To do » An exact copy of the lines from the one containing "Task: Open the TLS fingerprint link" through the end of the material is all that is wanted; transcribe only those.

[[ Provided data open ]]

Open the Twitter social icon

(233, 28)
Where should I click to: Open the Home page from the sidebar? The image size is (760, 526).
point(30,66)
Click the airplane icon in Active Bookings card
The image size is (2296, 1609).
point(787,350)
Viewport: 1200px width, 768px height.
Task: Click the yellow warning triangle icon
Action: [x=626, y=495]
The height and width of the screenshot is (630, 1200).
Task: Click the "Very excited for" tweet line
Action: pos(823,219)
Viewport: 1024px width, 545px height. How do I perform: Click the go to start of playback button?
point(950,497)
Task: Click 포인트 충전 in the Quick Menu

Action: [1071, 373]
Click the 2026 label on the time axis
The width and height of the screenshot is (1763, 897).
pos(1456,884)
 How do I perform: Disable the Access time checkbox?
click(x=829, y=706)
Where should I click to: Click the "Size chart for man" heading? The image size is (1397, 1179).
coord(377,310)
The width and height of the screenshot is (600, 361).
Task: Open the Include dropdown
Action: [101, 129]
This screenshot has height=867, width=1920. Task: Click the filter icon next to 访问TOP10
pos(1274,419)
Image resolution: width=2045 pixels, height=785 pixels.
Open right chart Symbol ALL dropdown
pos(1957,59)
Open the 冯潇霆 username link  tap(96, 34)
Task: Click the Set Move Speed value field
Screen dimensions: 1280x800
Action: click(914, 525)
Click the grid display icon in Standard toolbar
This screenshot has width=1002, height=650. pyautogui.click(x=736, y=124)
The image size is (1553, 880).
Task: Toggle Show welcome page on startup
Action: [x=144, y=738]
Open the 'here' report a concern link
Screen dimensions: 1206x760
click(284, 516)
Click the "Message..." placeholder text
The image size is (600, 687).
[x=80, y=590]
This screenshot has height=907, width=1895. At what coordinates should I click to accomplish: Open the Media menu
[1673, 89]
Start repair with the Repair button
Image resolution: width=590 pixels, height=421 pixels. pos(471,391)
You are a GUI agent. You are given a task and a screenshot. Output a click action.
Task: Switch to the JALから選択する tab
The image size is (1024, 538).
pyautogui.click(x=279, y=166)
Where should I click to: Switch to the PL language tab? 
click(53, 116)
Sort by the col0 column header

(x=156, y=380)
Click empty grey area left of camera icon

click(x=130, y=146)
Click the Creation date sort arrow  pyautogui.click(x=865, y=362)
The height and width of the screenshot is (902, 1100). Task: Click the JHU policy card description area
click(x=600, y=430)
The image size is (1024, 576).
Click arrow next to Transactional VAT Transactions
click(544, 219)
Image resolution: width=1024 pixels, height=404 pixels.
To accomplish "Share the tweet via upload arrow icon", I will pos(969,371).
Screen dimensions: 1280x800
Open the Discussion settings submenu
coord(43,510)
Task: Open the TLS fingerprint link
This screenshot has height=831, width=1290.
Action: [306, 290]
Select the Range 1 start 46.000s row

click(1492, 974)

[[ Provided data closed ]]

Your solution »
Task: Open the TLS fingerprint link
This screenshot has height=831, width=1290.
Action: [306, 290]
Select the Range 1 start 46.000s row

click(1492, 974)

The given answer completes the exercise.